Have questions?
Call us for a free consultation!
(415) 466-8717
中文 EN ESPAÑOL

Why You Should Call Your Bike Crash a “Crash” and Not an “Accident”

 

When you talk about a cyclist getting hit by a car while riding their bike, what’s the word you use to describe that incident?

Most people would say: an accident. “My friend was in a bike accident.” “I saw a bike accident on my way to work this morning.”

But increasingly, safety advocates — Bay Area Bicycle Law included — are changing the vocabulary of collisions to be less soft and more accurate.

It’s natural for most of us to a call a crash an accident, simply because of habit; it’s a term we use all the time for collisions. For example, you probably know that most people talking about a vehicular collision would say “car accident”. That’s just what it’s been called, for as long as most of us have been alive.

But it’s time to think about what we’re really talking about. The word “accident” doesn’t come close to conveying the trauma, violence, and often, actual fault, that are at play during a crash.

Even if a driver accidentally hits a cyclist because they were texting and driving, they are still at fault for the crash. Of course they weren’t aiming for the cyclist; they were just distracted. But to call that situation an “accident” underplays the driver’s active choice to be distracted while driving and not paying attention to the safety of every other person on the road around him.

Every driver has a responsibility not to crash into other cars, cyclists, or pedestrians.

A recent article for the New York Times offered up this quote to explain why the change from “accident” to “crash” is such an important one,

“‘When you use the word ‘accident,’ it’s like, ‘God made it happen,’’ Mark Rosekind, the head of the National Highway Traffic Safety Administration, said at a driver safety conference this month at the Harvard School of Public Health. ‘In our society,’ he added, ‘language can be everything.’

Changing semantics is meant to shake people, particularly policy makers, out of the implicit nobody’s-fault attitude that the word ‘accident’ conveys.”

And it’s true. The way you talk about the things that happen to people out on the road (or anywhere) has a tremendous impact on how the people involved think about every aspect of the case.

When advocating for our clients against insurance companies who want to avoid paying out to cover victim’s medical costs incurred by being hit by a car, truck, or bus, we use the word “crash” instead of “accident”, because it more accurately describes what happened.

The easier it is for the at-fault parties to brush off the full extent of their responsibility for the crashes they cause, the harder it is for victims to get the compensation and support that they deserve. We need to do less to exonerate those who behave recklessly and dangerously, and do more to respect the people who end up picking up the pieces of their personal and financial lives after being harmed by these at-fault drivers.

And we aren’t the only ones who think so.

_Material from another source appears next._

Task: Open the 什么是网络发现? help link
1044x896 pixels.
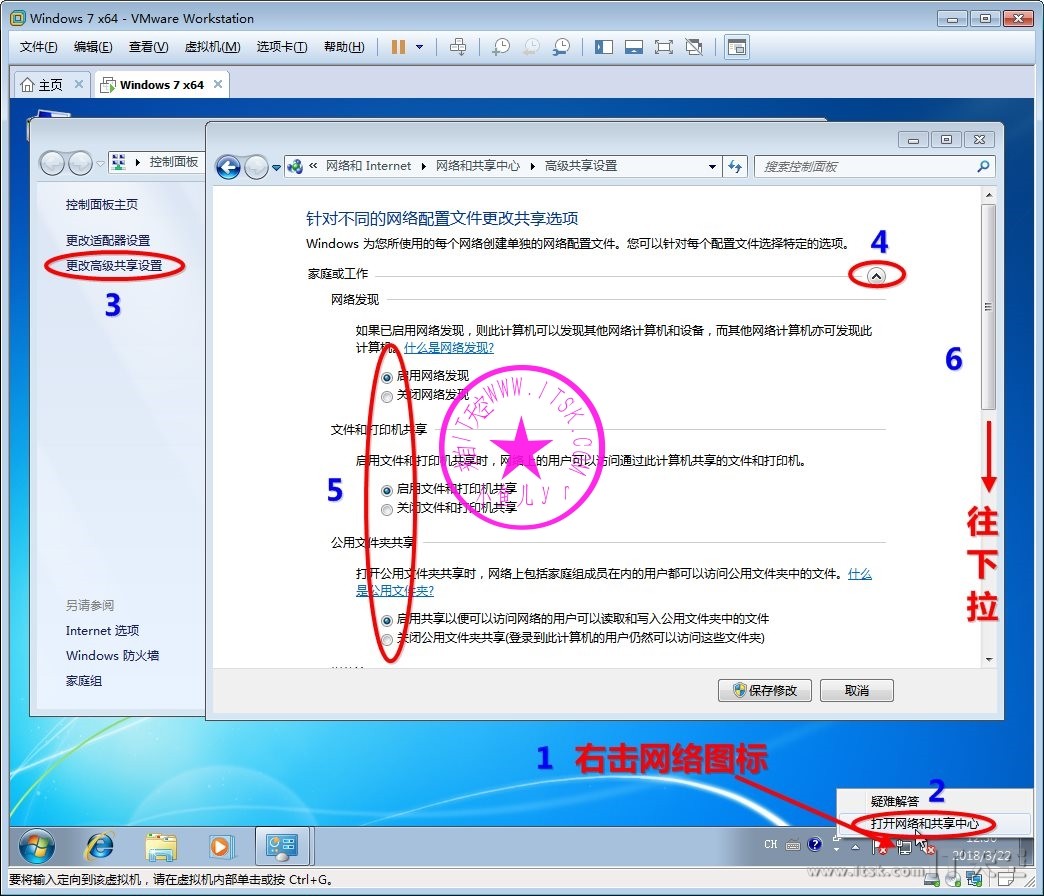Action: [449, 348]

The New York Times report continues:

“On Jan. 1, the state of Nevada enacted a law, passed almost unanimously in the Legislature, to change ‘accident’ to ‘crash’ in dozens of instances where the word is mentioned in state laws, like those covering police and insurance reports.

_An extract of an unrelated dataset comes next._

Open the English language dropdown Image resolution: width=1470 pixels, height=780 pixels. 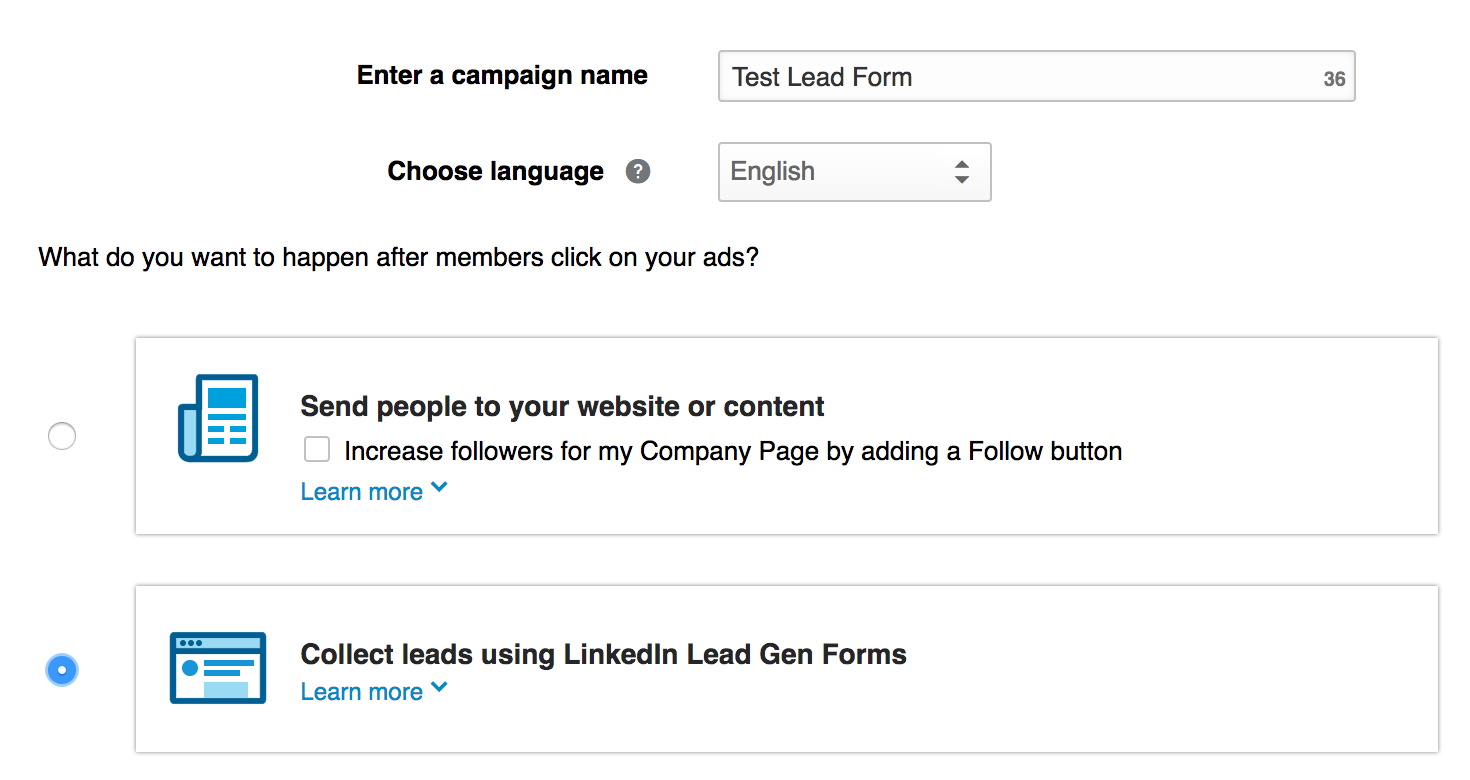(x=855, y=172)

New York City adopted a policy in 2014 to reduce fatalities that states the city ‘must no longer regard traffic crashes as mere accidents,’ and other cities, including San Francisco, have taken the same step.

At least 28 state departments of transportation have moved away from the term ‘accident’ when referring to roadway incidents, according to Jeff Larason, director of highway safety for Massachusetts. The traffic safety administration changed its own policy in 1997, but has recently become more vocal about the issue.”

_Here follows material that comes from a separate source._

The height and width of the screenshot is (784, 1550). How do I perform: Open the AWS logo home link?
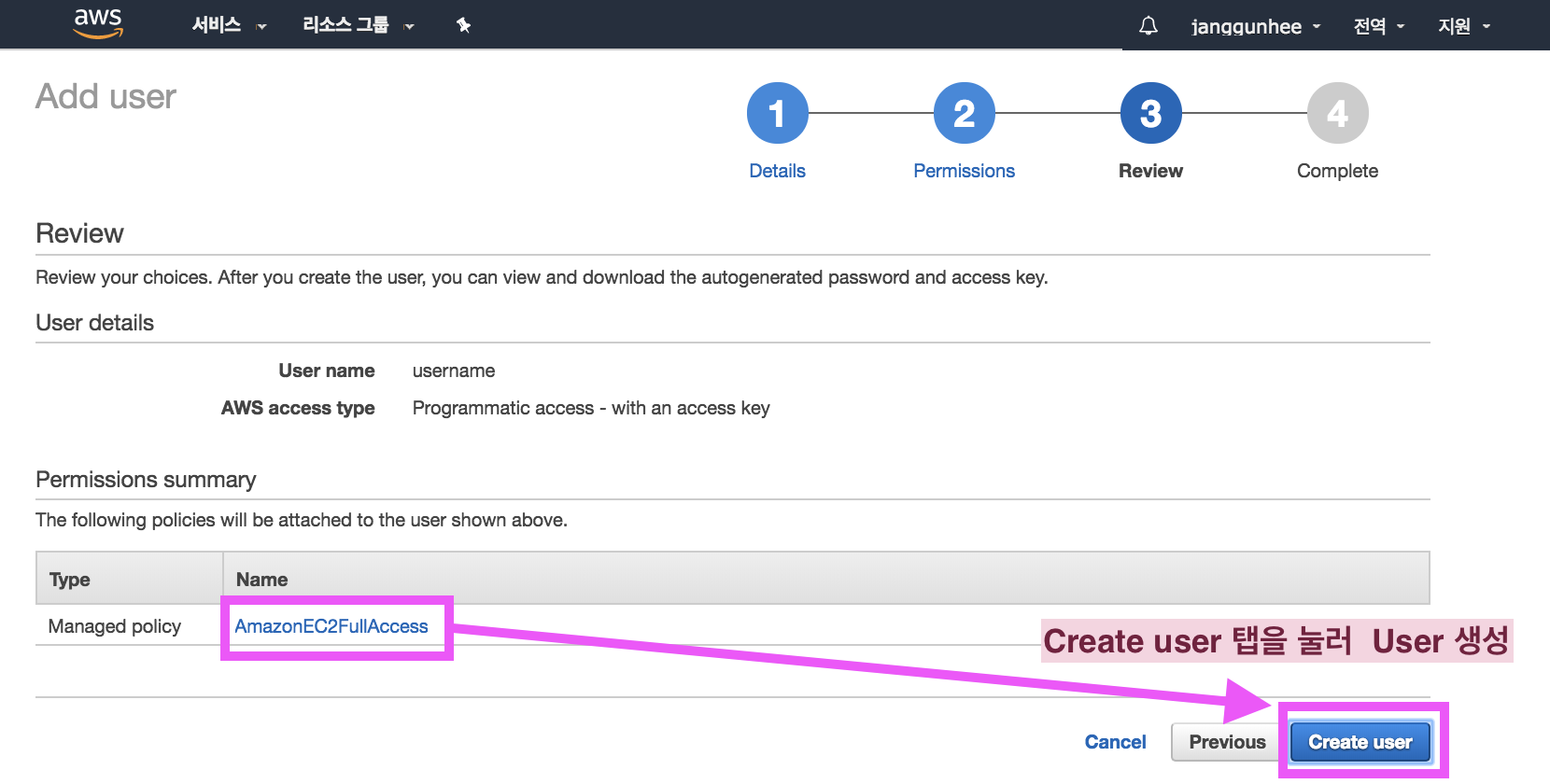click(x=98, y=24)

This is all progress in the right direction.

The more honest we are about the facts of a crash, the better we can serve every party involved. We cannot simply brush the truth under a rug because we don’t want to hurt feelings or punish a driver who caused a needless, brutal, life-changing crash for a cyclist. We can’t ignore the victims who suffer because it feels uncomfortable to blame a driver.

The next time you talk about traffic collisions, make sure you are using vocabulary that speaks accurately. While it may seem small — after all, changing the words we say can’t necessarily stop a driver from being distracted and hitting a cyclist — making these subtle changes to how we think about collisions, drivers, and cyclists, will help us all do better.

Life will always have problems. The best we can do is face them honestly and create a framework that helps those who truly deserve our help to get it.